GAP has now filed suit to obtain the documents from the Justice Department.

The record on this issue is disgraceful. The World Bank, which advertises itself as a paragon of high principle and ethical standards, was party to a corrupt corporate relationship that contaminated its IT structure. The Bank promoted the corrupt corporation and sought to conceal its fraudulent practices, even after they were undeniable. For its part, DOJ apparently buried or ignored whatever limited information it had received from the bank about Satyam, took virtually no action, and left the ticking time bomb of fraud to explode in India and on the New York Stock Exchange when Satyam collapsed.

Today

Two years later, the true story of the relationship between Muhsin, the World Bank and Satyam remains obscure, as all three parties have reinvented themselves. Satyam is now Mahindra Satyam “a leading information, communications and technology (ICT) company providing top-class business consulting, information technology and communication services.

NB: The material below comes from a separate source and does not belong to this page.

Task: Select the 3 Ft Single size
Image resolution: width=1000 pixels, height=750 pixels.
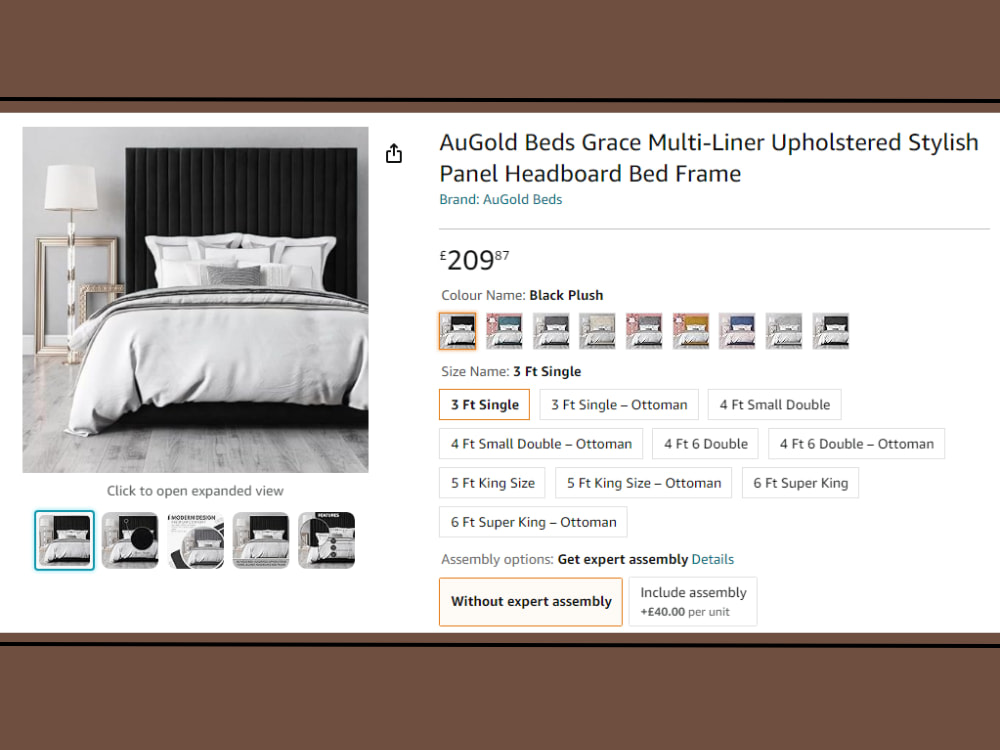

Meanwhile, the World Bank asserts: “In recent years, the World Bank Group has prioritized governance and anticorruption as part of its reform agenda. Building on years of experience in investigations and sanctions, the World Bank Integrity Vice Presidency has been ramping up its investigative and preventive efforts to protect Bank Group-financed projects, while holding wrongdoers accountable for any waste of development funds.”

And on his website, Muhsin describes his role at the World Bank as leading a “major effort to align information technology with the organization’s business strategy; successfully implementing major reforms in information and knowledge management, enterprise resource and business systems, global telecommunications, and video conferencing.” In addition, Muhsin appears to evade his debarment by working for another World Bank vendor in a position of influence.

But fundamental questions remain that must be answered:

–  What was the sum total of “improper benefits” that Muhsin received from World Bank IT vendors while he was CIO?

–  Has he been effectively debarred from further Bank work?

–  In 2006, did the World Bank refer the pertinent information it possessed about corrupt practices at Satyam to the US Department of Justice for potential prosecution?

–  If so, why does DOJ claim to have so little information, and why did the Justice Department not act, given that the fraud was so simple and extensive?

–  Is the World Bank’s IT system now secure, given that it was established by a corrupt and fraudulent corporation that enjoyed a privileged relationship with the CIO?

Beatrice Edwards is International Reform Director for the Government Accountability Project, the nation’s leading whistleblower advocacy organization.